What to do: Beginning at the line that contains "Task: Expand the" and finishing at the line that contains "The image size is (415, 142).", output the data below exactly. Include both end lines and no pictures.

[Source records]
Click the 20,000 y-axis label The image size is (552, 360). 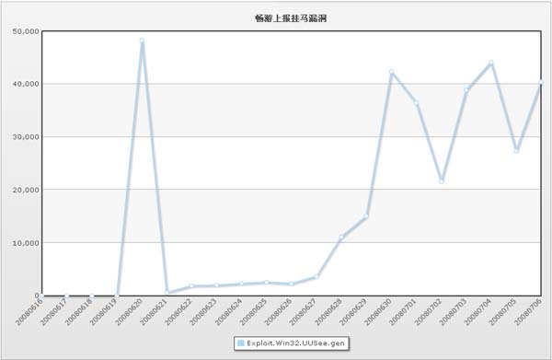26,190
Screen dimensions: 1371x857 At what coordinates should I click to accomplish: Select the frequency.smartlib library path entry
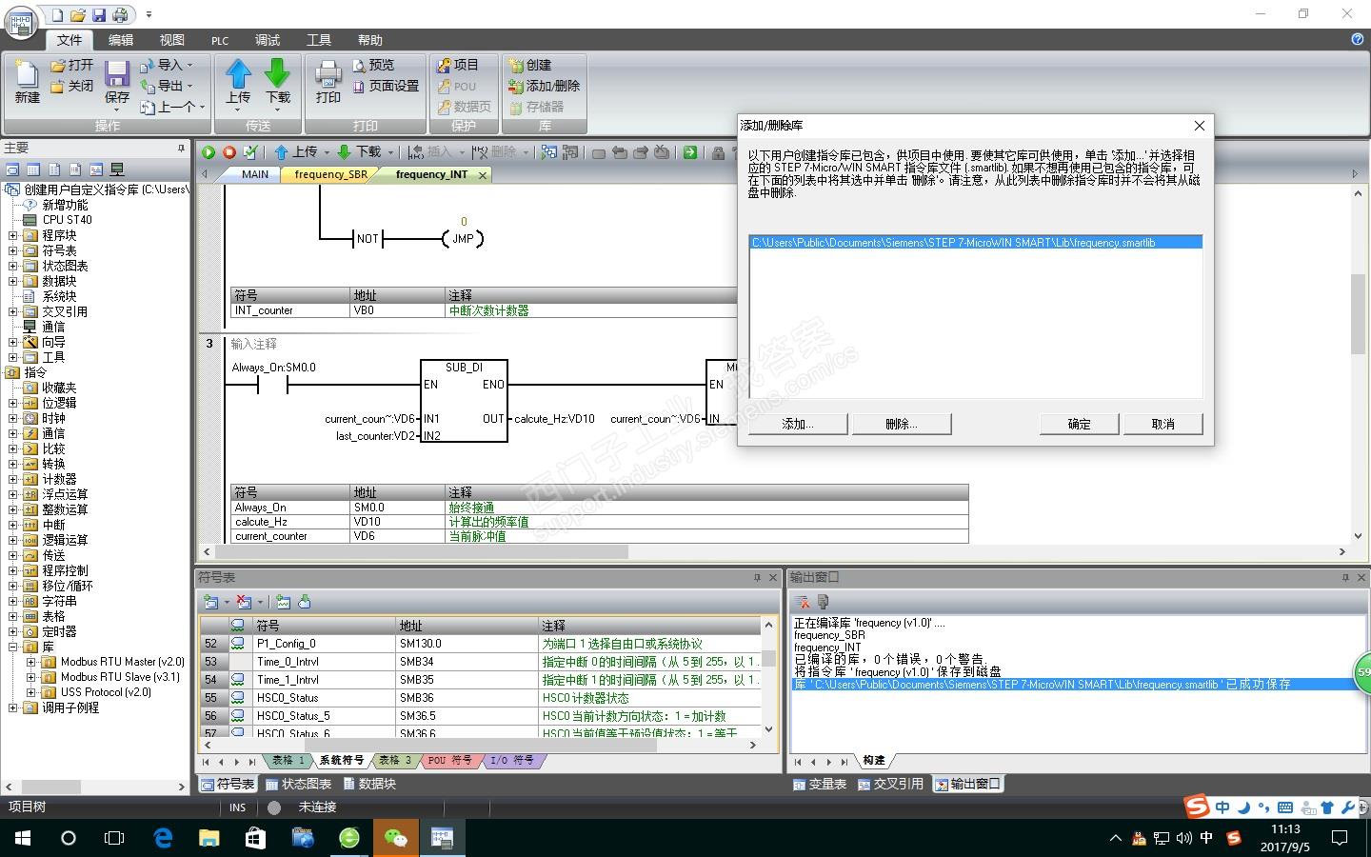(x=953, y=243)
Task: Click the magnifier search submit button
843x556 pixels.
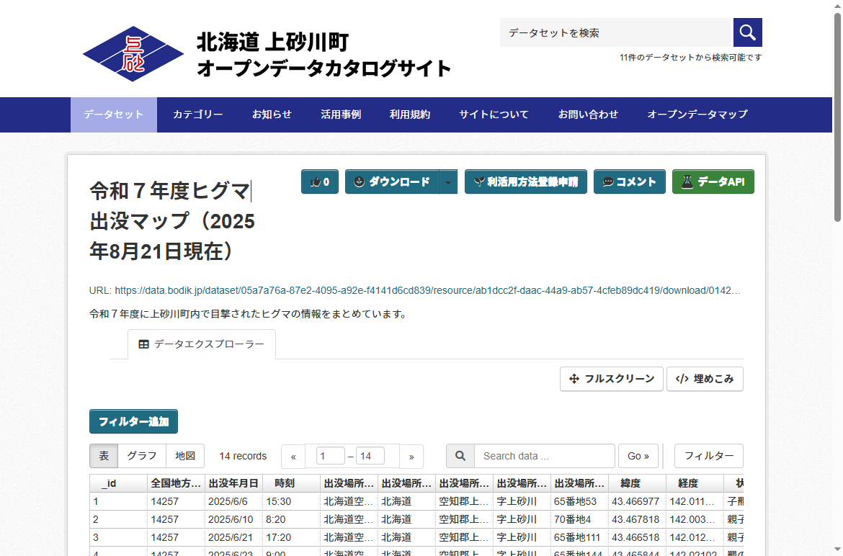Action: pyautogui.click(x=747, y=32)
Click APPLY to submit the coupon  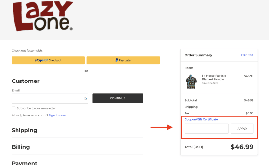click(x=242, y=129)
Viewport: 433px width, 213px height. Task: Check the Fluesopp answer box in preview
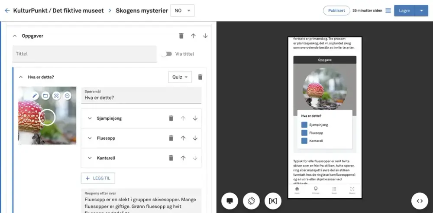[x=304, y=133]
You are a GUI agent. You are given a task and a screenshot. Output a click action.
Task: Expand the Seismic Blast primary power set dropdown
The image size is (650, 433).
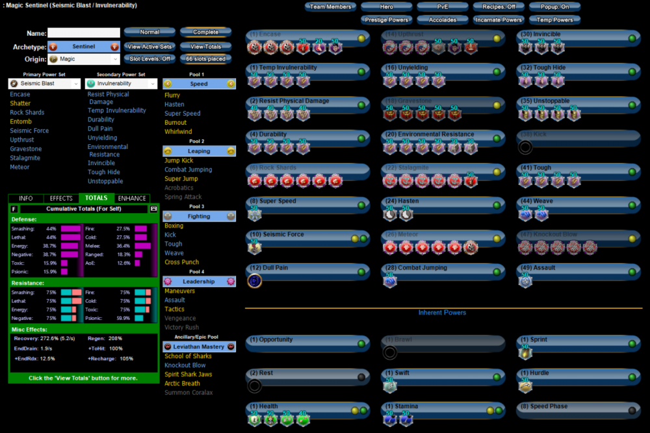(44, 84)
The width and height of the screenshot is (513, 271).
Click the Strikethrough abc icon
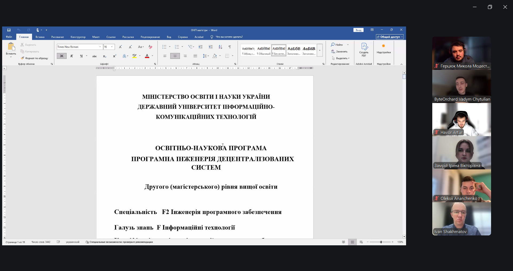tap(94, 56)
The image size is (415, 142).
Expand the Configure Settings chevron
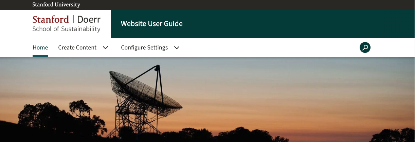pos(177,48)
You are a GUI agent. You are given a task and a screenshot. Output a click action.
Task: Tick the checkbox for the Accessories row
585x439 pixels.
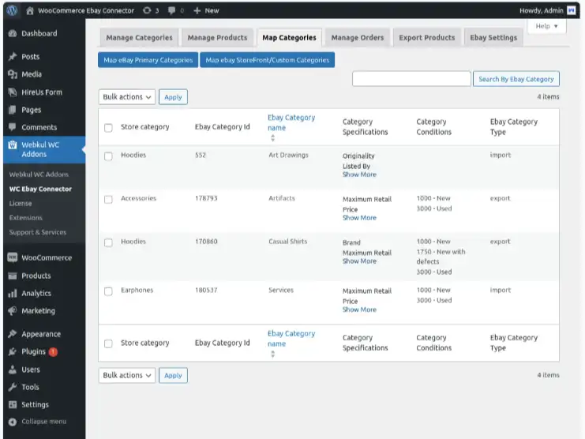(109, 199)
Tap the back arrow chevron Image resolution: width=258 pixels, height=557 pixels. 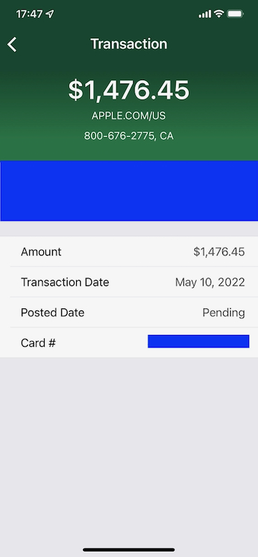click(x=12, y=45)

Answer:
Task: Expand the Seismic Blast primary power set dropdown
The image size is (650, 433).
(44, 84)
The width and height of the screenshot is (513, 271).
Click the Strikethrough abc icon
tap(94, 56)
The image size is (415, 142).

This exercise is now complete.